* **EXERCISE DIRECTIONS**
Begin at the top of the records below and print each line exactly until the line containing "You are a computer-use" has been printed; any pictures are to be left out.

* **RECORD SET**
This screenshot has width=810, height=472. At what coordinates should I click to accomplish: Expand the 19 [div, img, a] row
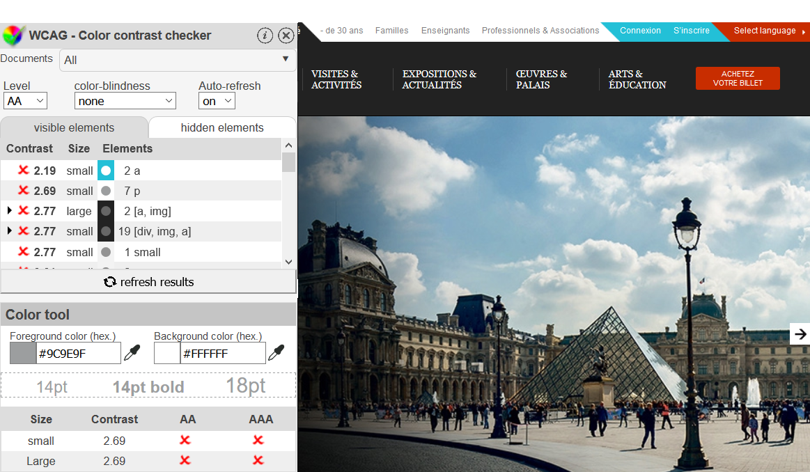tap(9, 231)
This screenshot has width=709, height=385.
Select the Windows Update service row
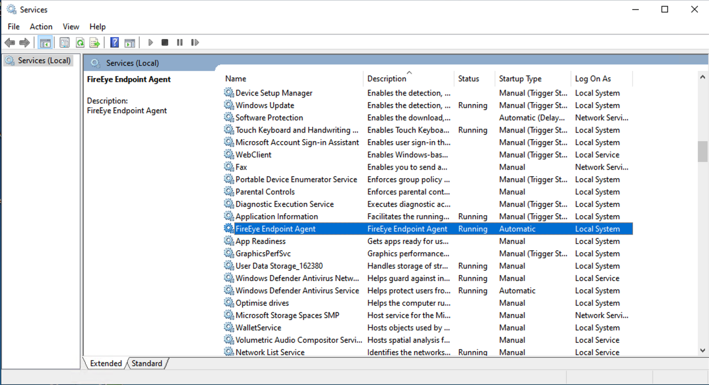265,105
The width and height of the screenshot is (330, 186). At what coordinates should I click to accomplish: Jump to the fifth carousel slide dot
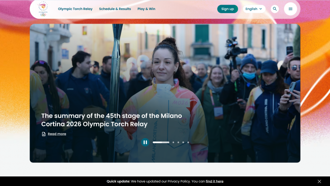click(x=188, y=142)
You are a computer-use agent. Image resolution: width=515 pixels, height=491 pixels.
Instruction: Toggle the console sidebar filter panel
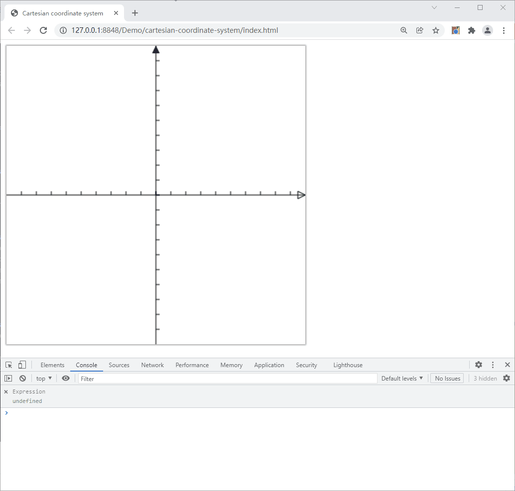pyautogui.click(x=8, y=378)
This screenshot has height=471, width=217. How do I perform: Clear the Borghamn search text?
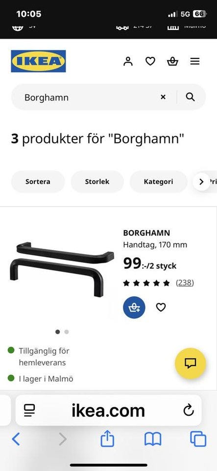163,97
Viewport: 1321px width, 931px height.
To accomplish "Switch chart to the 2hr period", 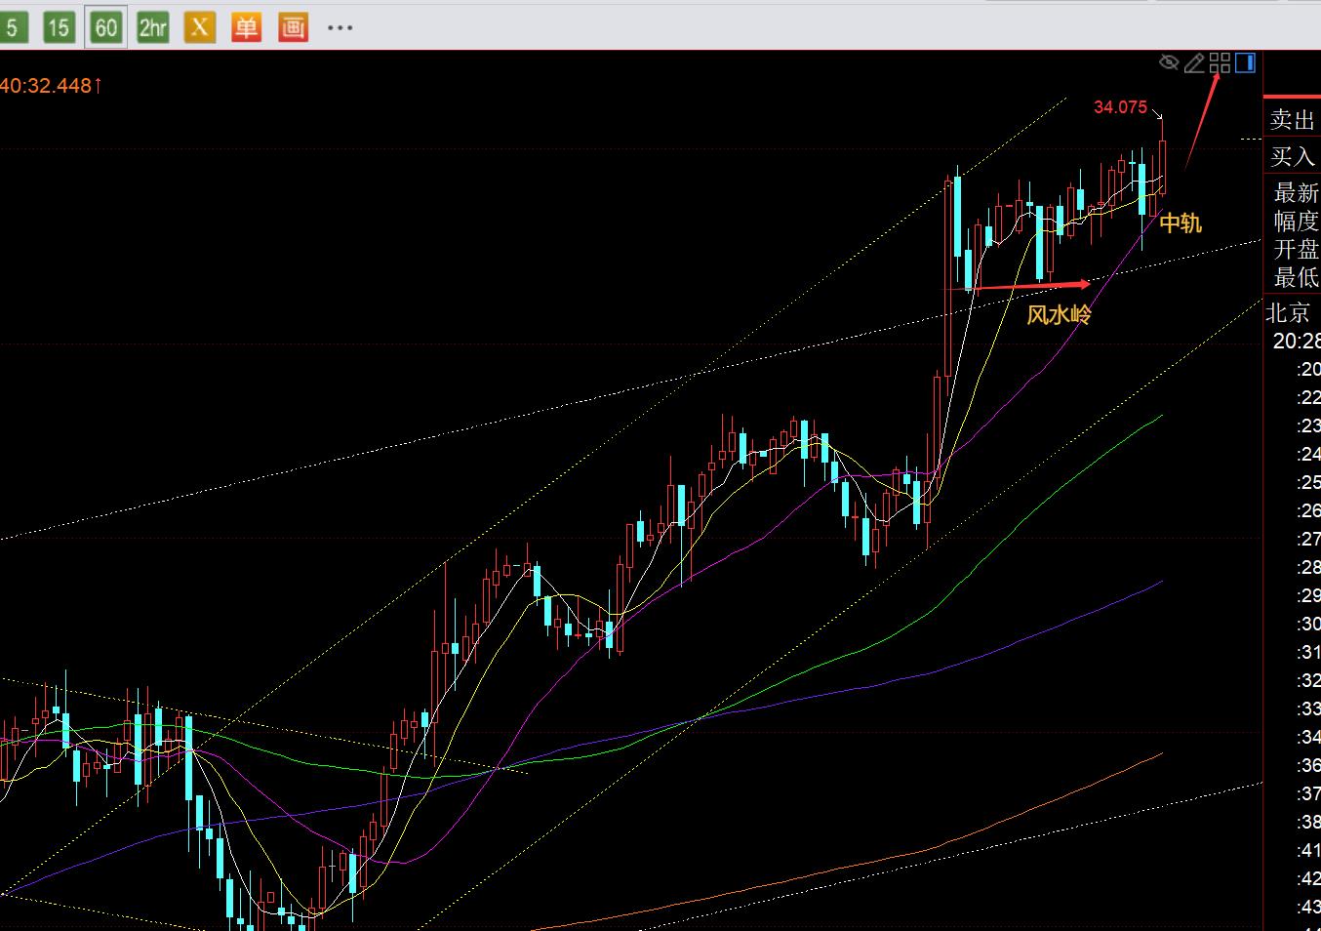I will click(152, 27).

* **RESULT**
This screenshot has width=810, height=472. At what coordinates should I click to accomplish: Expand the 19 [div, img, a] row
tap(9, 231)
This screenshot has width=709, height=385.
Select the Windows Update service row
265,105
The width and height of the screenshot is (330, 186). At what coordinates should I click to accomplish: Jump to the fifth carousel slide dot
click(x=188, y=142)
You are a computer-use agent. Image resolution: width=515 pixels, height=491 pixels.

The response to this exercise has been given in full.